Work required:
Write out every line of the listing below, reproducing each one with no changes.

Records provided: Begin

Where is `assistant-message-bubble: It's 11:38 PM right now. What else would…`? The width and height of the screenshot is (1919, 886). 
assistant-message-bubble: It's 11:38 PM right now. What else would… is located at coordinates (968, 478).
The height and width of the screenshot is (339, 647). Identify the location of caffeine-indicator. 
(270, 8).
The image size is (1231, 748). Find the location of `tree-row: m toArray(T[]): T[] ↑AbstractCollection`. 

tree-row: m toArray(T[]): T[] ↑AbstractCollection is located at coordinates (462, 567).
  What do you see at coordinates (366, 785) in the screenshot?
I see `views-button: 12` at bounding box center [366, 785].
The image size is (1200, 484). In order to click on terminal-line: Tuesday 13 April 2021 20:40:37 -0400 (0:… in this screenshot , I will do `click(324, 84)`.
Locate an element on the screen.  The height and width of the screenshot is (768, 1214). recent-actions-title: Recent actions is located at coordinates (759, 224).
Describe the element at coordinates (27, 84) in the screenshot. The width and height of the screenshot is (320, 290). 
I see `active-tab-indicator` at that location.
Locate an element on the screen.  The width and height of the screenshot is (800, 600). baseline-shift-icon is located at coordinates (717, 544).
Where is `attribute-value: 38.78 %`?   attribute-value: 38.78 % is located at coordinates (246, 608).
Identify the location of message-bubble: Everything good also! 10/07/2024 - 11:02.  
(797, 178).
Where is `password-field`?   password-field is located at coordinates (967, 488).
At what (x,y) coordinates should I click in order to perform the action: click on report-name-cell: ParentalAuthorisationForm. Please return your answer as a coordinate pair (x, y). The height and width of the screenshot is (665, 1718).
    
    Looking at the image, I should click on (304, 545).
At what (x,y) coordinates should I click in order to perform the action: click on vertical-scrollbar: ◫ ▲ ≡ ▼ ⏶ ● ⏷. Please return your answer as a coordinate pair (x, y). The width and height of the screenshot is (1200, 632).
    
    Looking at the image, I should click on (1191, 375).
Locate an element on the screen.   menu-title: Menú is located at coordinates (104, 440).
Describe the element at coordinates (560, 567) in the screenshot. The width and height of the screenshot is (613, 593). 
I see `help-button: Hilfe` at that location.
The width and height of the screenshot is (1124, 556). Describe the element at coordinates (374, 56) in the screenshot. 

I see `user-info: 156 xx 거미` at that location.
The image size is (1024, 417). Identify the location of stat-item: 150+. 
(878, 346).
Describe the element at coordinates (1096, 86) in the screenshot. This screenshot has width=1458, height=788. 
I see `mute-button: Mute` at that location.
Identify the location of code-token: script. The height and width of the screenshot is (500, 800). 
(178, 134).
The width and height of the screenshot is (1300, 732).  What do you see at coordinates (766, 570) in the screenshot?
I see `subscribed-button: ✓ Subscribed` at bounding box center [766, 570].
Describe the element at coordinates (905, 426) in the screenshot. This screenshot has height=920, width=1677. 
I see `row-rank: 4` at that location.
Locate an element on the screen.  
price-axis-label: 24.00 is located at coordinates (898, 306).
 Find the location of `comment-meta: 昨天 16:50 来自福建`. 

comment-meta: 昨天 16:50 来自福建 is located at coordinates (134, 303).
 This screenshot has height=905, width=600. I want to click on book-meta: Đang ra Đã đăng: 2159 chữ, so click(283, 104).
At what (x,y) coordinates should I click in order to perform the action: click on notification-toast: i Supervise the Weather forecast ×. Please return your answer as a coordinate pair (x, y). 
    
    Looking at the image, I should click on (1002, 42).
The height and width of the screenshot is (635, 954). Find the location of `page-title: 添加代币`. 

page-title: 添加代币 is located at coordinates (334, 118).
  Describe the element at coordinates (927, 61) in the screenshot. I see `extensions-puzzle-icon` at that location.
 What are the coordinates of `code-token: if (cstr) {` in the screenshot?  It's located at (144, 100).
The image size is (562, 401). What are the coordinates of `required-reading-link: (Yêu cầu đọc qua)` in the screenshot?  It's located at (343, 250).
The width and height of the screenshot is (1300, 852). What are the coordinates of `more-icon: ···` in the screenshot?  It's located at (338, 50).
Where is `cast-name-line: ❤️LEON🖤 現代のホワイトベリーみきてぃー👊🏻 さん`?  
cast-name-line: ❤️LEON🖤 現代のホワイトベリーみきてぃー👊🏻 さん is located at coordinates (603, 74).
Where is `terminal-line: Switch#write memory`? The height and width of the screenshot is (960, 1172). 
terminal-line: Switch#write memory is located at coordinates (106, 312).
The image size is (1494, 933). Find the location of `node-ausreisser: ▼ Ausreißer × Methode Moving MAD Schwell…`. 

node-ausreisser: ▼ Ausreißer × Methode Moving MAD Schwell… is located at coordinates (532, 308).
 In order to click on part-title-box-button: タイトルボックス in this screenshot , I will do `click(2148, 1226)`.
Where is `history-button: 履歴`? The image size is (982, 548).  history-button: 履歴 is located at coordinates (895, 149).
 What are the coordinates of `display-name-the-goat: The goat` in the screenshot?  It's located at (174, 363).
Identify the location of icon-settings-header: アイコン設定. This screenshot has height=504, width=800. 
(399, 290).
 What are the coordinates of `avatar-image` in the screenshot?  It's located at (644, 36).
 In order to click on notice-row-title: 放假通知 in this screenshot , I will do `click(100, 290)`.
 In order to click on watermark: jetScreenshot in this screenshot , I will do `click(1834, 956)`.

Records provided: End

Answer space:
Where is `assistant-message-bubble: It's 11:38 PM right now. What else would…`? The width and height of the screenshot is (1919, 886). 
assistant-message-bubble: It's 11:38 PM right now. What else would… is located at coordinates (968, 478).
The height and width of the screenshot is (339, 647). Identify the location of caffeine-indicator. 
(270, 8).
The image size is (1231, 748). Find the location of `tree-row: m toArray(T[]): T[] ↑AbstractCollection`. 

tree-row: m toArray(T[]): T[] ↑AbstractCollection is located at coordinates (462, 567).
  What do you see at coordinates (366, 785) in the screenshot?
I see `views-button: 12` at bounding box center [366, 785].
The image size is (1200, 484). In order to click on terminal-line: Tuesday 13 April 2021 20:40:37 -0400 (0:… in this screenshot , I will do `click(324, 84)`.
Locate an element on the screen.  The height and width of the screenshot is (768, 1214). recent-actions-title: Recent actions is located at coordinates (759, 224).
Describe the element at coordinates (27, 84) in the screenshot. The width and height of the screenshot is (320, 290). 
I see `active-tab-indicator` at that location.
Locate an element on the screen.  The width and height of the screenshot is (800, 600). baseline-shift-icon is located at coordinates (717, 544).
Where is `attribute-value: 38.78 %`?   attribute-value: 38.78 % is located at coordinates (246, 608).
Identify the location of message-bubble: Everything good also! 10/07/2024 - 11:02.  
(797, 178).
Where is `password-field`?   password-field is located at coordinates (967, 488).
At what (x,y) coordinates should I click in order to perform the action: click on report-name-cell: ParentalAuthorisationForm. Please return your answer as a coordinate pair (x, y). The height and width of the screenshot is (665, 1718).
    
    Looking at the image, I should click on (304, 545).
At what (x,y) coordinates should I click in order to perform the action: click on vertical-scrollbar: ◫ ▲ ≡ ▼ ⏶ ● ⏷. Please return your answer as a coordinate pair (x, y). The width and height of the screenshot is (1200, 632).
    
    Looking at the image, I should click on (1191, 375).
Locate an element on the screen.   menu-title: Menú is located at coordinates (104, 440).
Describe the element at coordinates (560, 567) in the screenshot. The width and height of the screenshot is (613, 593). 
I see `help-button: Hilfe` at that location.
The width and height of the screenshot is (1124, 556). Describe the element at coordinates (374, 56) in the screenshot. 

I see `user-info: 156 xx 거미` at that location.
The image size is (1024, 417). Identify the location of stat-item: 150+. 
(878, 346).
Describe the element at coordinates (1096, 86) in the screenshot. This screenshot has width=1458, height=788. 
I see `mute-button: Mute` at that location.
Identify the location of code-token: script. The height and width of the screenshot is (500, 800). 
(178, 134).
The width and height of the screenshot is (1300, 732).  What do you see at coordinates (766, 570) in the screenshot?
I see `subscribed-button: ✓ Subscribed` at bounding box center [766, 570].
Describe the element at coordinates (905, 426) in the screenshot. This screenshot has height=920, width=1677. 
I see `row-rank: 4` at that location.
Locate an element on the screen.  
price-axis-label: 24.00 is located at coordinates (898, 306).
 Find the location of `comment-meta: 昨天 16:50 来自福建`. 

comment-meta: 昨天 16:50 来自福建 is located at coordinates (134, 303).
 This screenshot has height=905, width=600. I want to click on book-meta: Đang ra Đã đăng: 2159 chữ, so click(283, 104).
At what (x,y) coordinates should I click in order to perform the action: click on notification-toast: i Supervise the Weather forecast ×. Please return your answer as a coordinate pair (x, y). 
    
    Looking at the image, I should click on (1002, 42).
The height and width of the screenshot is (635, 954). Find the location of `page-title: 添加代币`. 

page-title: 添加代币 is located at coordinates (334, 118).
  Describe the element at coordinates (927, 61) in the screenshot. I see `extensions-puzzle-icon` at that location.
 What are the coordinates of `code-token: if (cstr) {` in the screenshot?  It's located at (144, 100).
The image size is (562, 401). What are the coordinates of `required-reading-link: (Yêu cầu đọc qua)` in the screenshot?  It's located at (343, 250).
The width and height of the screenshot is (1300, 852). What are the coordinates of `more-icon: ···` in the screenshot?  It's located at (338, 50).
Where is `cast-name-line: ❤️LEON🖤 現代のホワイトベリーみきてぃー👊🏻 さん`?  
cast-name-line: ❤️LEON🖤 現代のホワイトベリーみきてぃー👊🏻 さん is located at coordinates (603, 74).
Where is `terminal-line: Switch#write memory`? The height and width of the screenshot is (960, 1172). 
terminal-line: Switch#write memory is located at coordinates (106, 312).
The image size is (1494, 933). Find the location of `node-ausreisser: ▼ Ausreißer × Methode Moving MAD Schwell…`. 

node-ausreisser: ▼ Ausreißer × Methode Moving MAD Schwell… is located at coordinates (532, 308).
 In order to click on part-title-box-button: タイトルボックス in this screenshot , I will do `click(2148, 1226)`.
Where is `history-button: 履歴`? The image size is (982, 548).  history-button: 履歴 is located at coordinates (895, 149).
 What are the coordinates of `display-name-the-goat: The goat` in the screenshot?  It's located at (174, 363).
Identify the location of icon-settings-header: アイコン設定. This screenshot has height=504, width=800. 
(399, 290).
 What are the coordinates of `avatar-image` in the screenshot?  It's located at (644, 36).
 In order to click on notice-row-title: 放假通知 in this screenshot , I will do `click(100, 290)`.
 In order to click on watermark: jetScreenshot in this screenshot , I will do `click(1834, 956)`.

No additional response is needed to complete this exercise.